SCHUMER: SMALL DRONES ARE NOW PEERING INTO PEOPLE’S HOMES & OFFICES THROUGHOUT NYC, COULD THREATEN SAFETY AND PRIVACY– SENATOR ASKS FAA & SOON-TO-BE EMPOWERED COMMERCE DEPT TO QUICKLY RELEASE GUIDELINES BY END OF 2014 & MAKE SURE TO INCLUDE BAN ON DRONES USED BY DRUG DEALERS & PRIVATE INVESTIGATORS TO SPY ON UNAWARE PARTIES
Schumer Says that the FAA & Commerce Dept. – Which is Expected to Be Charged With Developing Drone Privacy Guidelines – Must Act Quickly in 2014 & Provide Protections for Privacy and Physical Safety of NYC Residents; Hobby & Commercial Drone Usage Has Drastically Increased in Recent Months Following a Court Case Limiting the FAA’s Ability to Regulate
Schumer Said that Drone Technology Has Huge Potential, However the Boost in Use By Private Investigators to Spy on Unaware New Yorkers, Use By Dealers to Deliver Illegal Drugs & Recent Incident When Drone Interfered with an NYPD Helicopter Demonstrate the Need for Quick Rules from the FAA & Commerce
Schumer: NYC Has Become Wild, Wild West for Hobby & Commercial Drones
U.S. Senator Charles E. Schumer today called on the Federal Aviation Administration (FAA) and the Commerce Department to quickly develop and release privacy rules and guidelines for the use of small unmanned aircraft systems by the end of 2014. Schumer took particular concern with the use of drones among private investigators spying on unaware parties, use by drug dealers to deliver illegal drugs and serious public safety concerns, like the recent incident when a drone interfered with an NYPD helicopter. Drones are used by the U.S. to aid in military operations and are increasingly being used for commercial purposes. Schumer said that while there are innumerable benefits to this technology, there are also consequences that create privacy and safety concerns for the general public, particularly given that the FAA has not yet released clear rules for the definition and appropriate use of commercial and hobby drones. Schumer said that the federal government’s lack of clear rules on the use of small, non-military drones has led to confusion, abuses and dangerous situations, particularly in urban areas like New York City; in July, a drone nearly collided with an NYPD helicopter, drones have been used to spy on individuals by Private Investigators, and it is reported that drones are being used by drug dealers. Schumer today is urging the FAA to expedite their rule-making on small drones and to clearly distinguish between hobby and commercial drones, and the legal and illegal uses for each. Schumer is also pushing the soon-to-be empowered Commerce Department’s National Telecommunications and Information Administration (NTIA), under an anticipated executive order by President Obama, to prioritize privacy in their guidelines for drone data collection and storage.
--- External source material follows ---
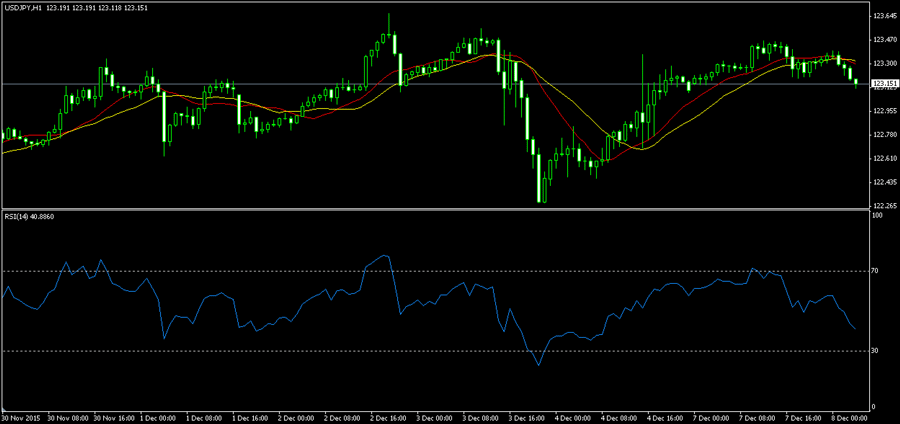The height and width of the screenshot is (424, 900).
Task: Click the lowest candle near 122.265
Action: point(541,200)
“New York City has become the wild, wild west for commercial and hobby drones, and until clear, smart regulations are put in place by the federal government, they will continue to threaten the privacy and safety of New Yorkers,” said Schumer. “More and more, small drones are being used by Private Investigators to spy on unaware New Yorkers or for illegal purposes like drug deliveries, and the lack of clear rules from the FAA holds a great deal of the blame for confusion as to what is legal, and the blatant abuses of this great technology. I’m urging the FAA and the soon-to-be empowered Commerce Department to develop and release much-needed regulations about small drones, along with specific privacy protections, by the end of this year, which must include a ban on drones used by private investigators and drug dealers. It is also critical there be strict penalties for the dangerous use of hobby drones, like the recent near-miss of an NYPD helicopter and one of these devices in July. There is no time to waste in getting clear rules on the books so that this technology can continue to create important advancements without threatening our quality of life and safety.”
Drones are unmanned aircraft systems (UAS) that fall under three categories denoted by the Federal Aviation Authority: civil, public and model aircraft. The public unmanned aircraft systems are used by government agencies, law enforcement agencies and research institutions to aid in their operations. They are an incredibly important technology, and are helpful in collecting data, aiding with border patrol operations, agriculture, training the military and more. The civil unmanned aircraft systems and the model aircraft systems provide opportunities for civilians to use drones recreationally and for commercial purposes. Schumer supports the use of drones under all of these categories, but said that there must be clear limits to their usage when privacy and safety are threatened. Traditionally, drones were used to aid in military operations overseas. Drones have allowed the military to obtain information without putting American civilians in danger. Technological improvements have led private companies and individuals to purchase drones for prices as low as $500. According to the FAA, small drones should not be flown higher than 400 feet or close to airports and densely populated areas.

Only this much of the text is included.